For reactionary fuddy duddies, the writing is on the wall:  Opinion researchers have noted that the public at large--and younger people in particular--increasingly accept gay marriage.  If you oppose gay marriage, now is the time to state your case--as the tide is rapidly turning to your disfavor.

Rep. Erik Paulsen favors a national constitutional amendment, so as to impose a new restriction on citizens' freedom to enact the laws they prefer.  On this issue, Mitt Romney stands to Paulsen's left, as Romney--who also favors the Federal Marriage Amendment--supports granting adoption rights to gay couples.

I have the sticker--shown above--on my car.  I'm down with the community.  And yet I sense we're engaging in a bit of dishonest rhetoric, within the present political narrative.

The left position on this issue flirts with hypersentimentality.  For example, the Walker Art Center has traditionally stood for avant-garde thinking, aesthetically and politically.  Coming of age in the Twin Cities, I observed the Walker cleaving to a stony silence on marriage.  Many Walker-sanctioned artists equivocate with regard to the connubial institution's purported bliss--and some entirely decorous elite artists do not support matrimony at all.
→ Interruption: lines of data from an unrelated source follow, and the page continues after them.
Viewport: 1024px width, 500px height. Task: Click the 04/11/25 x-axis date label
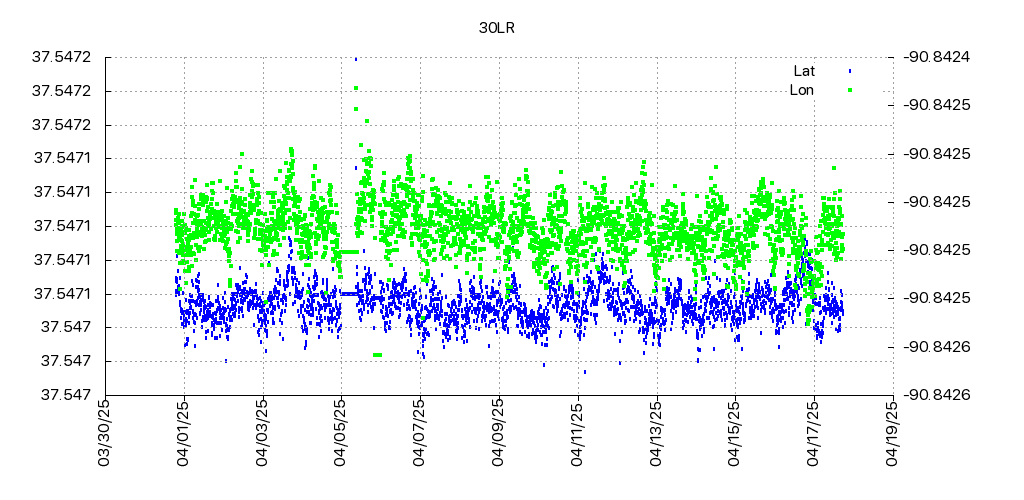[x=578, y=433]
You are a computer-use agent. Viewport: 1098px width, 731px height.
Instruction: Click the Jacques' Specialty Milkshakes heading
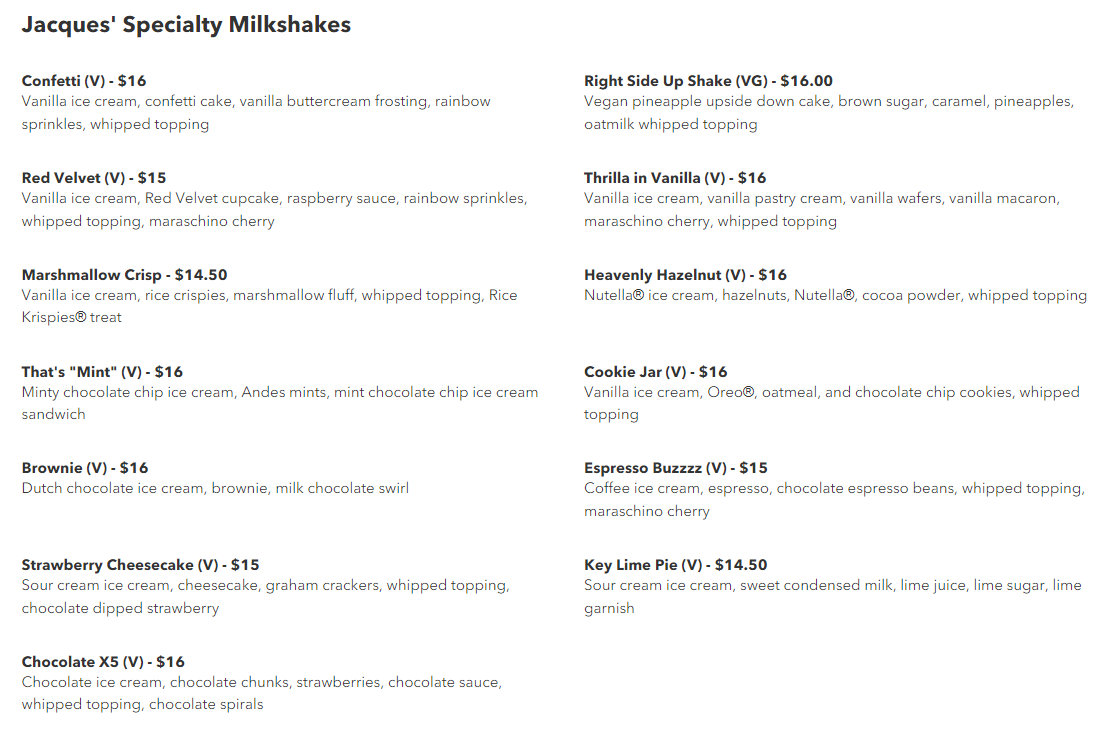coord(186,25)
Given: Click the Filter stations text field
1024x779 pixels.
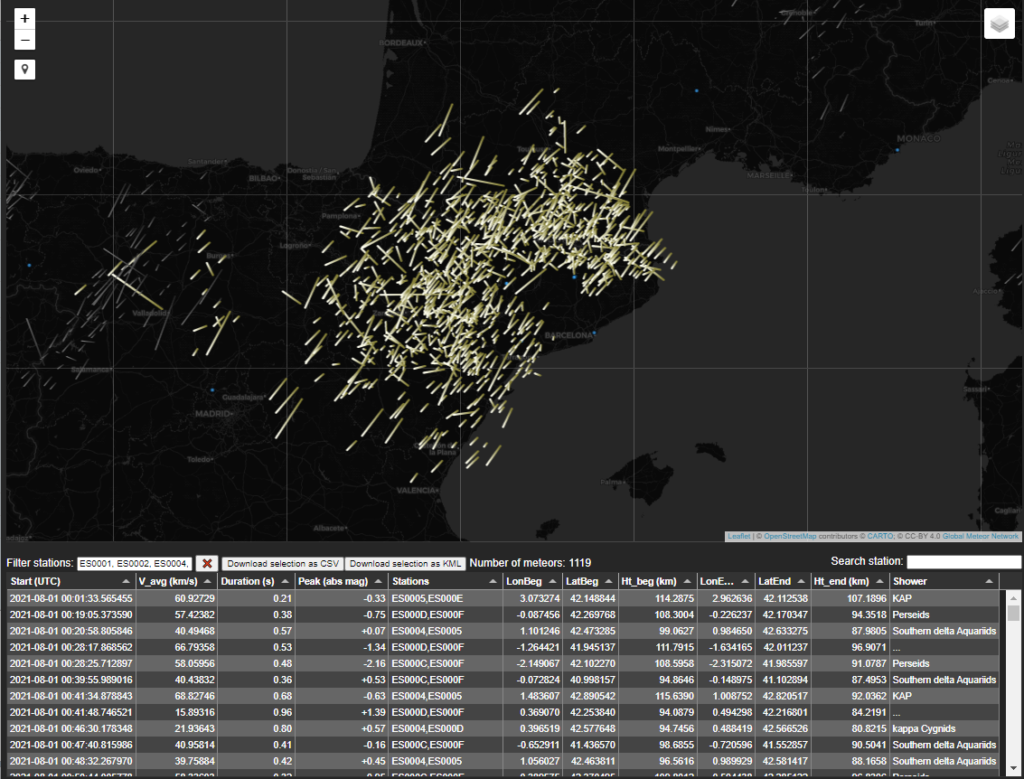Looking at the screenshot, I should (134, 564).
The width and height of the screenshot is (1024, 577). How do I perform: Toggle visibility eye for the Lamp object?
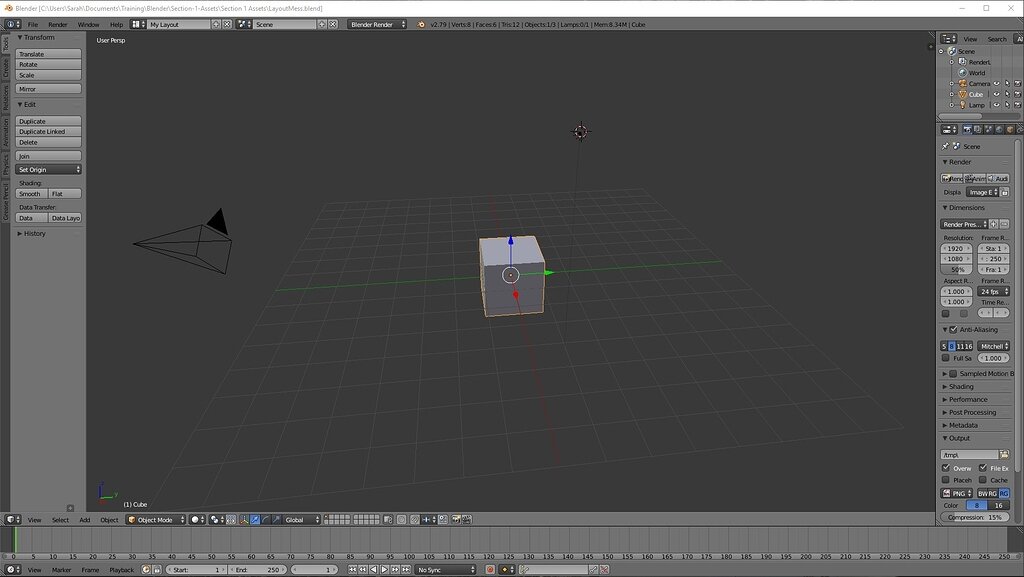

The Walker cheapens its hard-won identity engaging in this kind of political cheese:
As an institution committed to both free expression and fairness, we stand behind couples—straight, gay, and lesbian—who wish to express their love and commitment for each other through marriage. Because of this unequivocal value, the Walker Art Center proudly joins with cultural organizations across our state in endorsing the Minnesotans United for All Families Campaign, which is working to defeat the marriage amendment that will be on the ballot in November 2012.
Let's cut the crap:  Marriage is not simply a way for a couple to express love and commitment.  It's a way for society to place significant pressure upon individuals to stay in relationships they'd prefer to exit--and to incentivize the continuance of certain politically-favored monogamous-appearing unions.  In exchange, it's a way for couples to attain bourgeois respectability and social status.

Maybe society needs to dangle such rewards before romantically-attached young people, in large measure to promote procreation and ensure the stablest possible home environment for children.  But--having been down the aisle twice myself, each time disastrously--let's not kid ourselves:  Feeling considerable ambivalence about marriage is an entirely upright position.